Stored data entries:
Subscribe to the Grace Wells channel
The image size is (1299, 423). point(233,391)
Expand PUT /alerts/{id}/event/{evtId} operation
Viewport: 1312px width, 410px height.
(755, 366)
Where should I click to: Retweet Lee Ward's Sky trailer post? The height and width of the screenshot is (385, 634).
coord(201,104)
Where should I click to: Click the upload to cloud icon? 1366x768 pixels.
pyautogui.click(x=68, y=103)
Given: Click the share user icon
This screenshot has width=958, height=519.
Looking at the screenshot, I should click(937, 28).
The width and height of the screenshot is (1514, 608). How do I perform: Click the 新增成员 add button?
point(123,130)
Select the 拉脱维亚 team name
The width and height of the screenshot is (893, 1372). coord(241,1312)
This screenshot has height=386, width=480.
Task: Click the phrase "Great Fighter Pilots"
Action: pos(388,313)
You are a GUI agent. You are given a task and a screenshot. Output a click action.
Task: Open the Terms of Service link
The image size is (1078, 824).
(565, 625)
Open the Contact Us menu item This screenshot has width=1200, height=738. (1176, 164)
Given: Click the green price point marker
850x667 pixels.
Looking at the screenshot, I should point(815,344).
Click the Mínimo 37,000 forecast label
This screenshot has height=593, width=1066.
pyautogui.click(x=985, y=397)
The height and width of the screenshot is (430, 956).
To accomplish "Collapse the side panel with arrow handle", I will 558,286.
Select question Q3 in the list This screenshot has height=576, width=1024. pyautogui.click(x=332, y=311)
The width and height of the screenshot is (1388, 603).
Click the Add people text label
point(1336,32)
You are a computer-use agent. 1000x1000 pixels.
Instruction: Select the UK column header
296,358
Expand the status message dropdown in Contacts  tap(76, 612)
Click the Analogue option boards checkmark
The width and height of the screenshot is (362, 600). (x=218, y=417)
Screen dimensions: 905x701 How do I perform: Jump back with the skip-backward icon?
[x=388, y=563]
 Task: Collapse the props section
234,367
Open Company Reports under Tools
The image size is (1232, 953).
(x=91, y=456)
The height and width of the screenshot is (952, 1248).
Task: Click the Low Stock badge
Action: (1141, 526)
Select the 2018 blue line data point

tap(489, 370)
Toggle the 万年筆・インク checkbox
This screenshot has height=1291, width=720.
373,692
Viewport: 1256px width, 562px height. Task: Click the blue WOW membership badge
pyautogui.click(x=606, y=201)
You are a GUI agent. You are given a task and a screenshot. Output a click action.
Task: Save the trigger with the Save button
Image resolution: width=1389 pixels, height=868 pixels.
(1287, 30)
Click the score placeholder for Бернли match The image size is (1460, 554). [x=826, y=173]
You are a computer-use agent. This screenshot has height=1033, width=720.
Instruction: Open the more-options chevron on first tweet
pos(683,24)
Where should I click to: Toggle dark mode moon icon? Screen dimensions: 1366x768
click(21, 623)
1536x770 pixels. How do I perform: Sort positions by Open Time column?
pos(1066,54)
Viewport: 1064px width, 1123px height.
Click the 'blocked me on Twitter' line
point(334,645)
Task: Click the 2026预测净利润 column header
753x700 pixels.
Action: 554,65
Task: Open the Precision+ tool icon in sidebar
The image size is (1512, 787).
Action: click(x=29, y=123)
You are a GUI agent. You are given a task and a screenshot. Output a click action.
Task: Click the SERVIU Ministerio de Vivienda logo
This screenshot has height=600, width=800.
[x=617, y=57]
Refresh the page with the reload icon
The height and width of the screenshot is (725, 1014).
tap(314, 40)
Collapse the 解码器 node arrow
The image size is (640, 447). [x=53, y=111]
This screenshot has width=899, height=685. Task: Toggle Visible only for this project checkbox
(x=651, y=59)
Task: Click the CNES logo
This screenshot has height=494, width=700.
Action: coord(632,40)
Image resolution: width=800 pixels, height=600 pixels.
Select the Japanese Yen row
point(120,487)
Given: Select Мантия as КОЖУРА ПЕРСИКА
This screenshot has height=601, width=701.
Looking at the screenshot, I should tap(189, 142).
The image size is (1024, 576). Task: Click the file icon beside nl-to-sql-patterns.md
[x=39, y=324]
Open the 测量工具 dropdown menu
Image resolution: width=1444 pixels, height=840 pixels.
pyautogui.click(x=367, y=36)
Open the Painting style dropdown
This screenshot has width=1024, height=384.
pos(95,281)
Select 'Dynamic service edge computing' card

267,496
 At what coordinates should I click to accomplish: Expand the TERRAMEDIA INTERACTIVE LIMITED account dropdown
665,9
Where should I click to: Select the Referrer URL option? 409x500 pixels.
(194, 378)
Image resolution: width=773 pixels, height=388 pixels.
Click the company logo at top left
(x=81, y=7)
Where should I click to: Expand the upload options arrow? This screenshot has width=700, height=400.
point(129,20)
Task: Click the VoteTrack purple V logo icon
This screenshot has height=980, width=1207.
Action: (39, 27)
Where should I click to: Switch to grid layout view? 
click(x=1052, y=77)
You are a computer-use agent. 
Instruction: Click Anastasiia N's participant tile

What this task involves: Only the lines above from the line containing "Task: Open the Terms of Service link" through the line containing "Task: Open the Precision+" should be retyped, exactly and with both ends included.

The answer:
Task: Open the Terms of Service link
The image size is (1078, 824).
(565, 625)
Open the Contact Us menu item This screenshot has width=1200, height=738. (1176, 164)
Given: Click the green price point marker
850x667 pixels.
Looking at the screenshot, I should point(815,344).
Click the Mínimo 37,000 forecast label
This screenshot has height=593, width=1066.
pyautogui.click(x=985, y=397)
The height and width of the screenshot is (430, 956).
To accomplish "Collapse the side panel with arrow handle", I will 558,286.
Select question Q3 in the list This screenshot has height=576, width=1024. pyautogui.click(x=332, y=311)
The width and height of the screenshot is (1388, 603).
Click the Add people text label
point(1336,32)
You are a computer-use agent. 1000x1000 pixels.
Instruction: Select the UK column header
296,358
Expand the status message dropdown in Contacts  tap(76, 612)
Click the Analogue option boards checkmark
The width and height of the screenshot is (362, 600). (x=218, y=417)
Screen dimensions: 905x701 How do I perform: Jump back with the skip-backward icon?
[x=388, y=563]
 Task: Collapse the props section
234,367
Open Company Reports under Tools
The image size is (1232, 953).
(x=91, y=456)
The height and width of the screenshot is (952, 1248).
Task: Click the Low Stock badge
Action: (1141, 526)
Select the 2018 blue line data point

tap(489, 370)
Toggle the 万年筆・インク checkbox
This screenshot has height=1291, width=720.
373,692
Viewport: 1256px width, 562px height. Task: Click the blue WOW membership badge
pyautogui.click(x=606, y=201)
You are a GUI agent. You are given a task and a screenshot. Output a click action.
Task: Save the trigger with the Save button
Image resolution: width=1389 pixels, height=868 pixels.
(1287, 30)
Click the score placeholder for Бернли match The image size is (1460, 554). [x=826, y=173]
You are a computer-use agent. This screenshot has height=1033, width=720.
Instruction: Open the more-options chevron on first tweet
pos(683,24)
Where should I click to: Toggle dark mode moon icon? Screen dimensions: 1366x768
click(21, 623)
1536x770 pixels. How do I perform: Sort positions by Open Time column?
pos(1066,54)
Viewport: 1064px width, 1123px height.
Click the 'blocked me on Twitter' line
point(334,645)
Task: Click the 2026预测净利润 column header
753x700 pixels.
Action: 554,65
Task: Open the Precision+ tool icon in sidebar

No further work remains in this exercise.